→ **SÉRIE DE TÂCHES**
• a. Répondez aux questions suivantes d'après le compte rendu du festival Musique et Mémoire :
(i) Depuis combien d'années Fabrice Creux tient-il son cap ?
(ii) Quel ensemble est en résidence au festival cette année ?
(iii) En quelle année Le Corbusier a-t-il coiffé le site de Ronchamp d'une nouvelle architecture ?
• b. Relevez toutes les communes nommées dans le compte rendu du festival Musique et Mémoire.
• c. Poursuivez le compte rendu du festival Musique et Mémoire à la suite de sa dernière phrase.

→ **TEXTE AFFICHÉ**
--
L’équation: magie des lieux / performance musicale, est rarement réussie. Si cette alliance qui fait tout le prix des concerts reste imprévisible, le festival Musique et Mémoire, le temps de son dernier week-end auquel nous assistions, fut mémorable. A l’inénarrable du lieu, la programmation artistique ajoute ce sentiment de transcendance grâce à un niveau artistique de très haute tenue. De surcroît, le festival saônois qui a fait de l’expérimentation et de la prise de risque, deux valeurs clés, poursuit plus qu’auparavant, son esprit défricheur et son activité de commande, demandant aux artistes programmés d’innover, de créer, de surprendre. Les deux spectacles dont nous sommes témoins, accréditent la réussite d’un événement de musique idéalement enraciné dans son territoire (le département de la Haute-Saône, en particulier son septentrion qui se déroule aux pieds des Vosges), dans cet espace naturel préservé dont le nom évoque désormais, tout un monde féerique: le pays des mille étangs.

Fabrice Creux, directeur de l’événement, tient son cap depuis 15 ans: baroque et modernité. Artistes associés (Chiara Banchini, Jean-Charles Ablitzer), ou en résidence comme cette année, Brigitte Lesne et son ensemble Discantus, oeuvres en création, passages de l’ancien au moderne, le Festival Musique et Mémoire pourrait en apprendre à beaucoup, qui le plus souvent tournent sur eux-mêmes, répétant têtes d’affiche et productions remâchées… A Lure, Luxeuil, Héricourt, Ronchamp, Faucogney … rien de tel: si le baroque est bien présent, au coeur même de la programmation, il y est toujours mis en perspective, suscitant dialogues et passerelles, confrontations et découvertes. Bach voisine avec le contemporain, la musique avec la danse, la musique elle-même avec la singularité des lieux du Pays. Pour preuve les deux concerts auxquels nous assistions, les 2 et 3 août 2008.

Discantus révèle une Angleterre qui donne le ton

Ronchamp. Notre-Dame du Haut, samedi 2 août 2008. L’Argument de beauté, titre de la production, tient en vérité autant à la musique qu’à la secrète magie de l’architecture. Le lieu est enchanteur dominant la plaine, massif sacré célébré depuis le Moyen-Age, et que Le Corbusier en 1955, a coiffé d’une nouvelle architecture à la fois ronde, organique, mais aussi légère, véritable rampe ascensionnelle pour une ferveur intense et archaïque. Comme une conque sur la colline, l’édifice permet d’y célébrer des messes à l’extérieur comme à l’intérieur, réorchestrant le rapport de l’homme et de Dieu, en une relation toujours perceptible, de l’intime et de l’universel. Ronchamp permet tout cela. Et le visiteur qui pénètre dans la chapelle est davantage saisi par le traitement du béton, matériau qui véhicule une nouvelle dynamique: voûte comme aspirée vers l’au-delà, murs constellés de perforations symboliques et chromatiques… Le Corbusier y compose une nouvelle partition entre l’ombre et la lumière, la forme et l’espace. Puits de lumière, transparence, surtout pour nous, mélomanes toujours en quête d’accomplissements, scénographie simple et essentielle où la musique, en de divines résonances, (dont le secret des dispositifs serait né d’une collaboration dès l’origine entre Xenakis et Le Corbusier), reconstruit la sensation du temps et de l’espace. Discantus nous offre l’aboutissement de sa résidence au Festival.
--
→ **DONNÉES BRUTES**
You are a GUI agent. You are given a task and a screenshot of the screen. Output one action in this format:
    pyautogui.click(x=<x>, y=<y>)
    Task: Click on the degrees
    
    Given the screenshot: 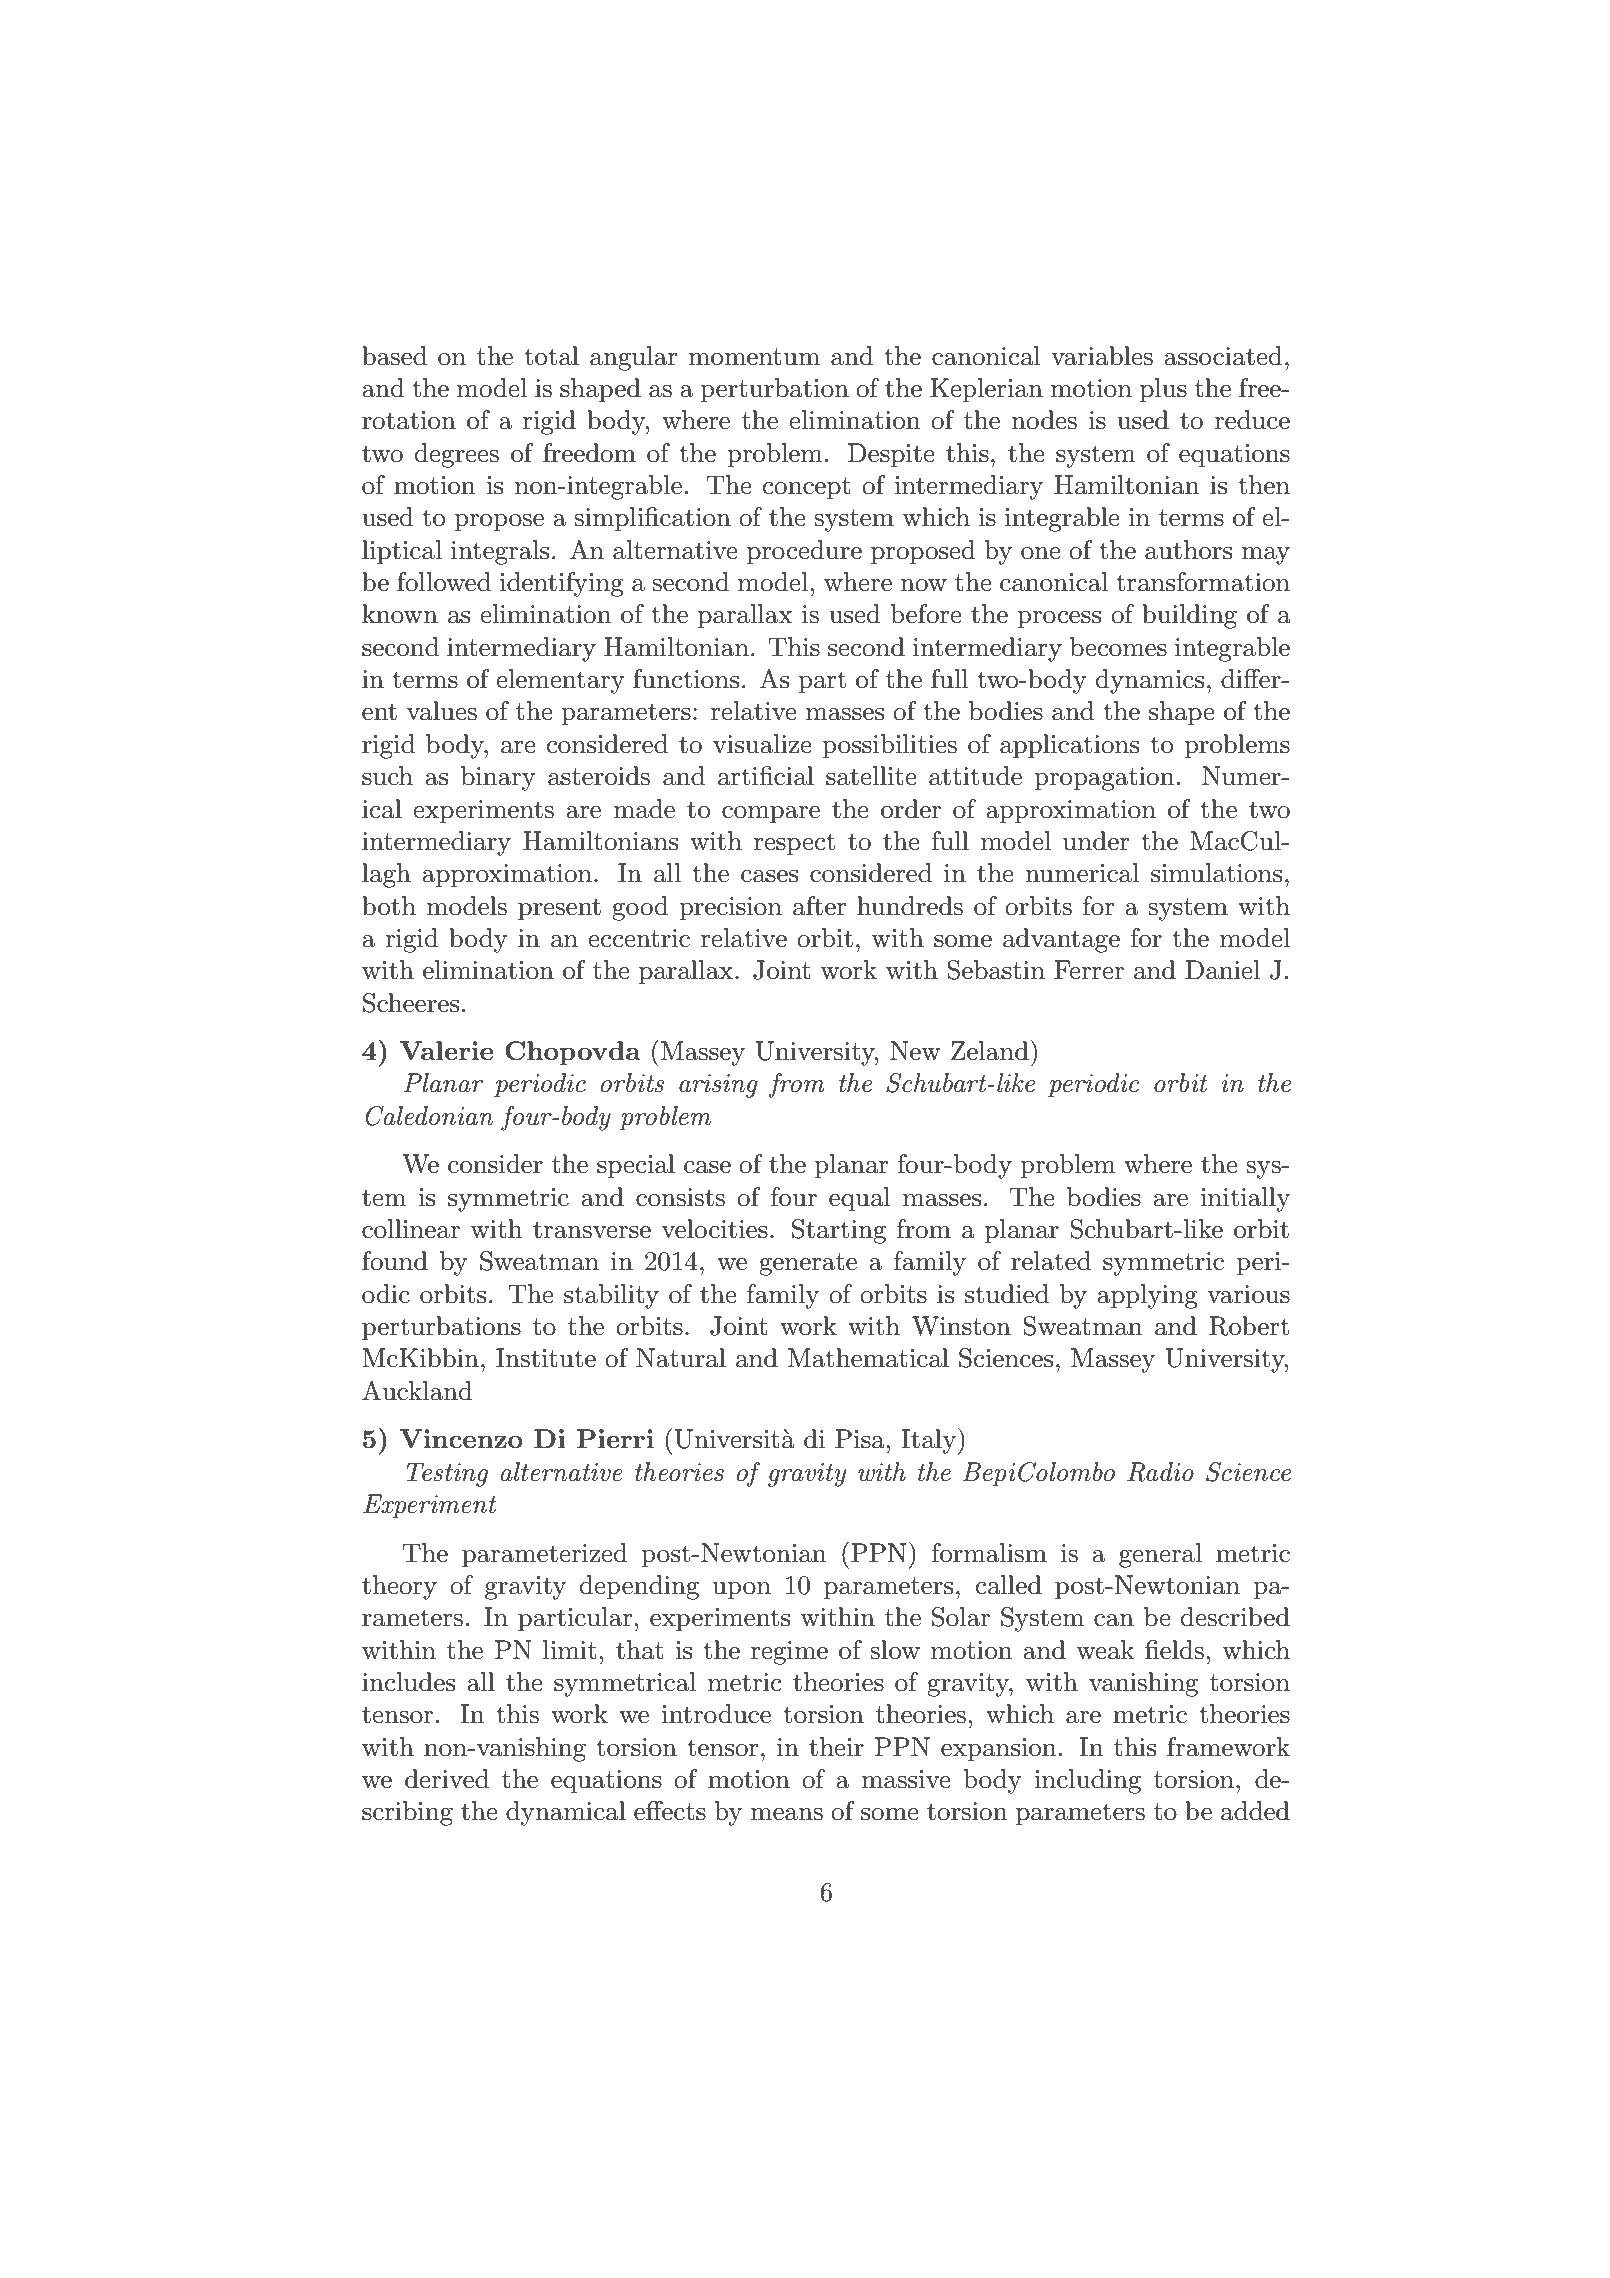 What is the action you would take?
    pyautogui.click(x=457, y=455)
--
→ **RÉSULTATS FINAUX**
• a.
(i) Depuis 15 ans.
(ii) L'ensemble Discantus, dirigé par Brigitte Lesne.
(iii) En 1955.

• b. Lure, Luxeuil, Héricourt, Ronchamp, Faucogney

• c.
Beauté sur la colline

Le programme qui permet au 8 femmes chanteuses d’aborder les polyphonies du XVème siècle, donne la mesure des qualités acoustiques d’un écrin conçu en vérité, pour la musique: façonné pour la voix, caisse de résonance pour un chant de sublimation, celui qui célèbre en particulier le mystère et la divinité de Marie (Salve Regina...). En duo sur la chaire, en trio sur la tribune, en quatuor ou quintette, dans le corps résonant de la chapelle, les voix de Discantus, dont plusieurs processions autour du public, concrétisent cette spacialisation du geste musical, réalisent l’un des plus beaux concerts qu’il nous a été donné d’écouter pendant le Festival des Vosges saônoises… en réponse, en formation polychorale, autour de l’autel ou formant cercle autour du lutrin, les interprètes reproduisent le concert des voix angéliques, d’où s’est distinguée la voix soliste, incarnée, palpitante, de Brigitte Lesne (Salve Mundi). Les voix sont associées et même fusionnées au carillon parallèle des cloches à mains, non plus entrées précédant la voix mais accentuations du texte chanté: l’alliance est inédite. Le résultat sonore, stupéfiant … de beauté. Or le titre du programme indique clairement la recherche d’une esthétique concrète: outre la plénitude vécue par le spectateur enveloppé dans l’architecture, l’argument de beauté dont il s’agit, est du point de vue musical (celui des interprètes) celui militant pour la beauté … du son. Un son restitué selon son désir qui choisit d’après des règles précises, telle ou telle altération harmonique préétablie, mais dont la réalisation est laissée à son choix, afin de recréer la résonance et la vibration du monde céleste.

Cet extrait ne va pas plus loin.